#### [Reading text]
- Opening Delimiter -
Saturday, October 11, 2008

Beyonce gives seventh-grade girls more unwarranted validation

Beyonce is a excellent stage-performer with absolutely extraordinary singing ability. This, supplemented by the fact that she often works with some of the best and most innovative producers around, (note, I said "often" works with talented producers; occasionally she strays *cough* Swizz Beatz *cough*) causes Beyonce to definitely stand apart from most of her mainstream counterparts. Fortunately for her (and most successful artists), however, mainstream music is rarely, if ever, judged by its actual lyrics or message; or else someone may have taken her to task for her lyrical doggerel or, more importantly, her career-long barrage of sassy sexism disguised as feminist uplift.

Her latest man-bash is the most overt yet; the sweetly sung "If I Were A Boy", in which she--much like in many of her songs--reduces the entire male species to an innately inconsiderate, womanizing, emotionally-impaired collection of cavemen.

Q. Perhaps she's referring to a specific situation, and not incriminating the entire male species?
A. Nope. The song is called "If I Were a Boy", not "If I Were [insert name of trifling negro]". The song, by the title lyric alone, is specifically attempting to associate certain negative behaviors with being a "Boy", while at the same time painting women as being ever-grateful, helpful, forgiving, compassionate, and logical (especially in the music video).

The appeal of "If I Were A Boy" is the same allure that draws teenage girls to romantic drama films: the exaggerated Lifetime-esque victimization of women by the big bad wolf called the "man"; specifically crafted to appeal to the modern American woman, which further widens the emotional gap between men and women when men don't seem to "get it". Well of course we don't get it, it's not made for us to get. Much like how many women don't "get" why men enjoy watching uniformed men throw each other around. The difference is, we don't let the results of football games dictate our life's decisions. Well, most of us, anyway.

Q. Well, what about male rappers? Don't they say sexist stuff all the time?
A. Rappers consistently objectify women (which is not necessarily sexist), but they almost never literally say, or even imply "Women are bad and men are good" (the vice-versa of which Beyonce does in "If I Were a Boy").
- Closing Delimiter -
[Collected data]
- Opening Delimiter -
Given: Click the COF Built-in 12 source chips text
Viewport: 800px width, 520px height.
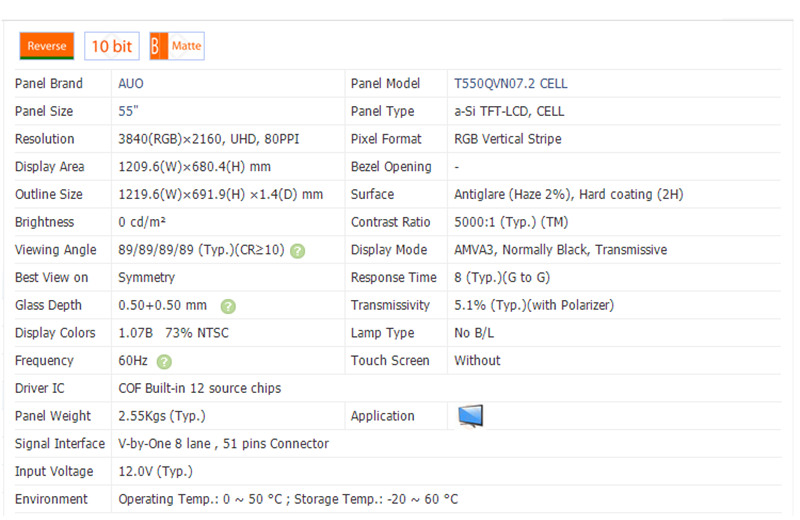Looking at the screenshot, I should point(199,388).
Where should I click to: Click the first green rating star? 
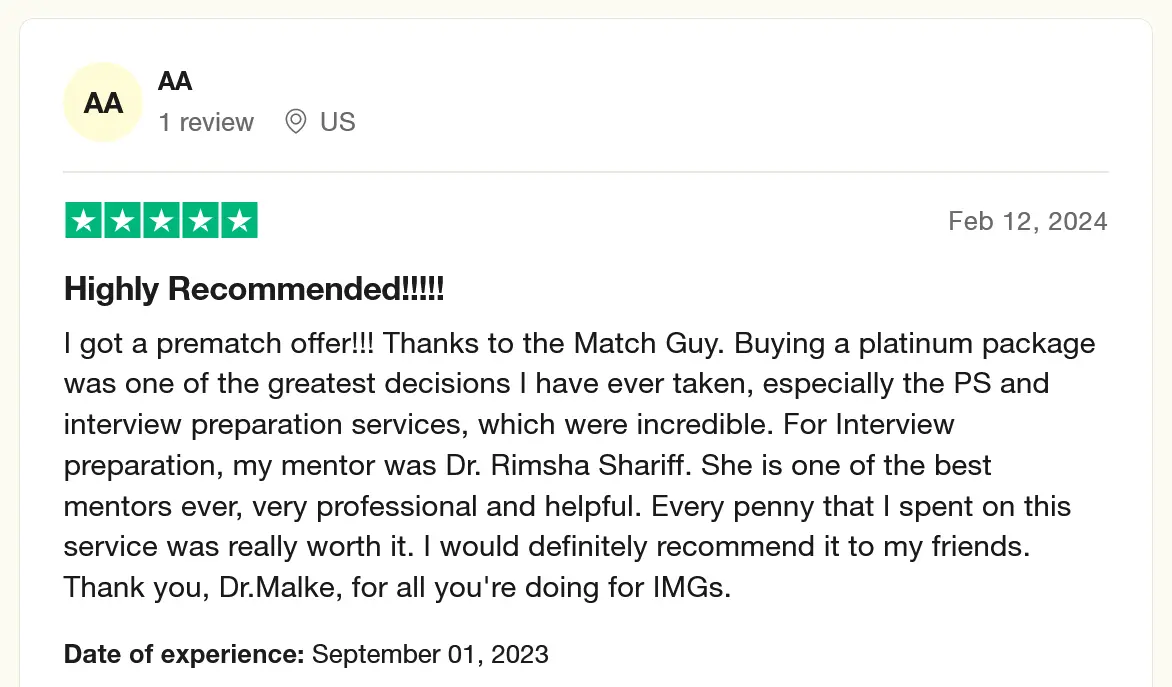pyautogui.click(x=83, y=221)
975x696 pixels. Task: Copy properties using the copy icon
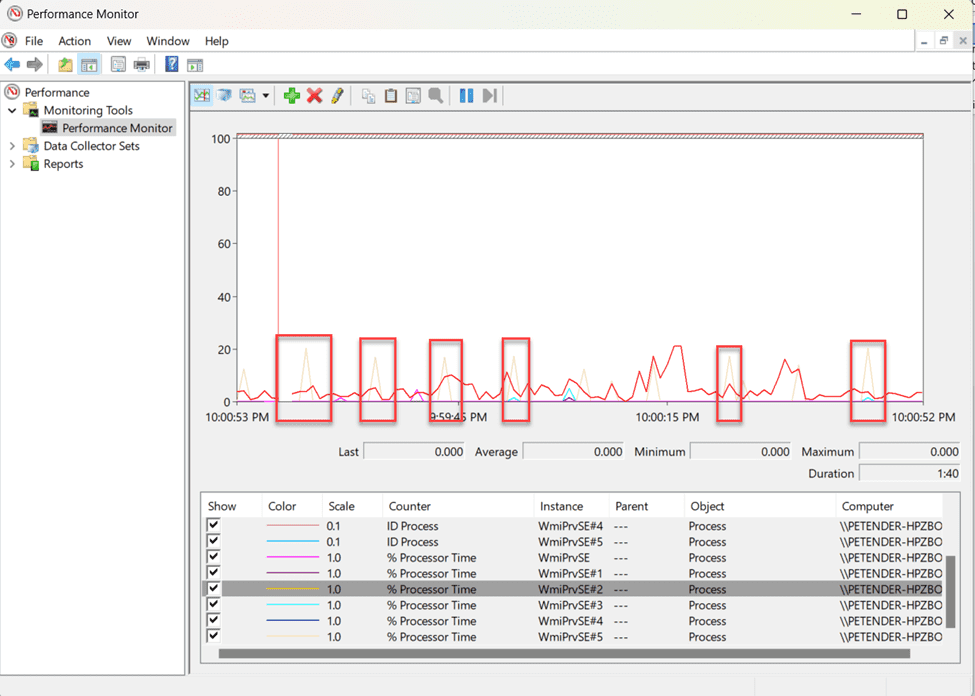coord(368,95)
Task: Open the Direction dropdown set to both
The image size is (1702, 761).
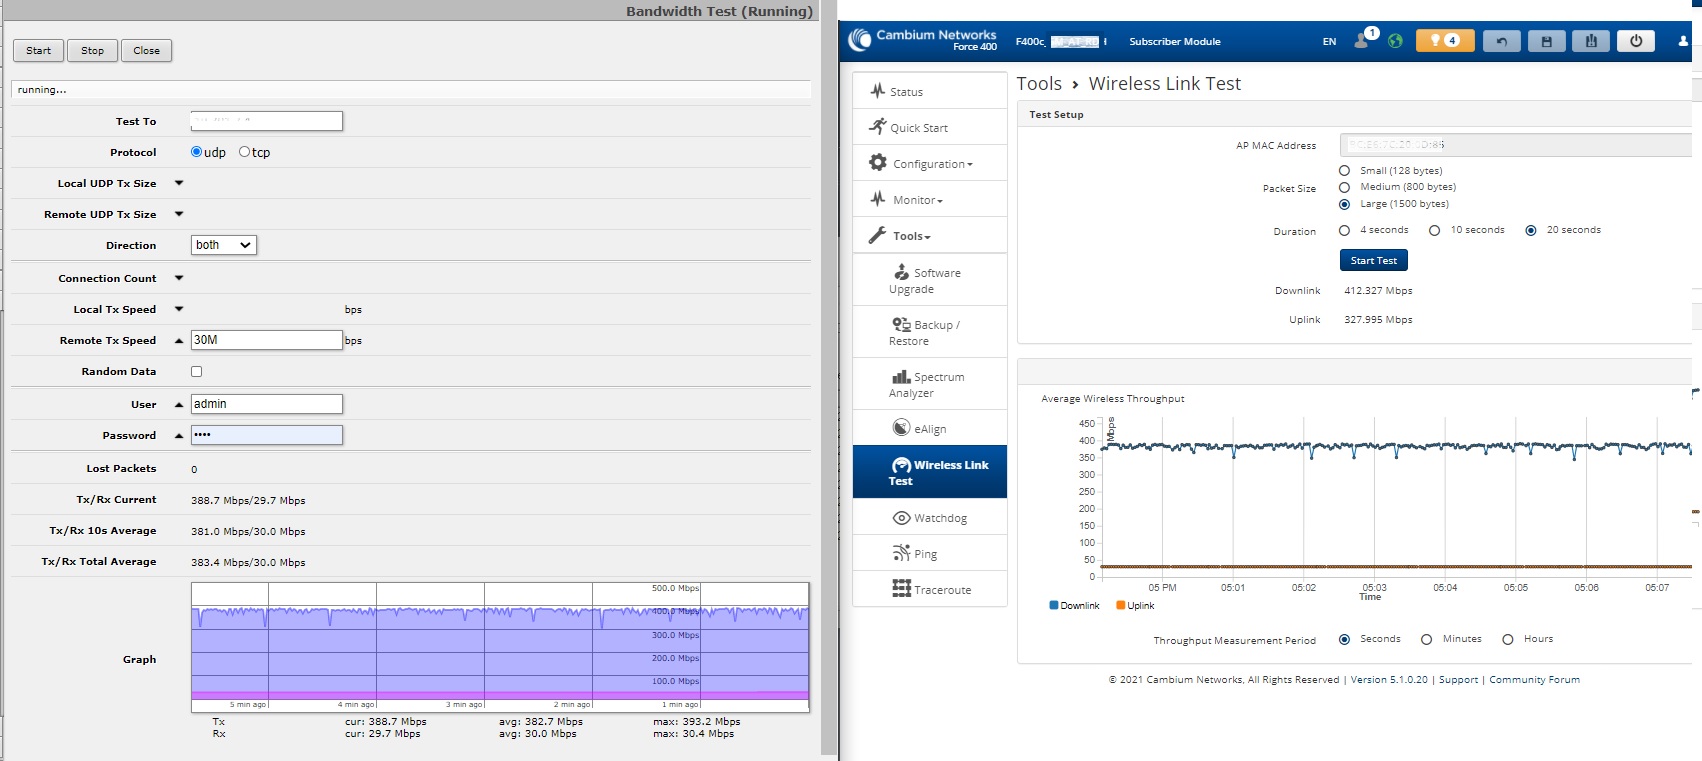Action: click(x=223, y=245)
- Closing Delimiter -
- Opening Delimiter -
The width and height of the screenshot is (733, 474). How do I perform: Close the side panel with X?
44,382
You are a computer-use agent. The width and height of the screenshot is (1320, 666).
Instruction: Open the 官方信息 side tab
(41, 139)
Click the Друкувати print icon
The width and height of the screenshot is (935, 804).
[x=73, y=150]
- Closing Delimiter -
#### [Work request]
Summarize the post about Beyonce's "If I Were A Boy" in two sentences. The records play no part in the task.

#### [Solution to this problem]
The post praises Beyonce's stage performance, singing ability, and frequent work with innovative producers, but argues that her lyrics deliver sexism disguised as feminist uplift. It calls "If I Were A Boy" her most overt example, saying the title links negative behaviors to being a boy while painting women as grateful, forgiving, and compassionate, and it contrasts this with male rappers, who it says objectify women but almost never say women are bad and men are good.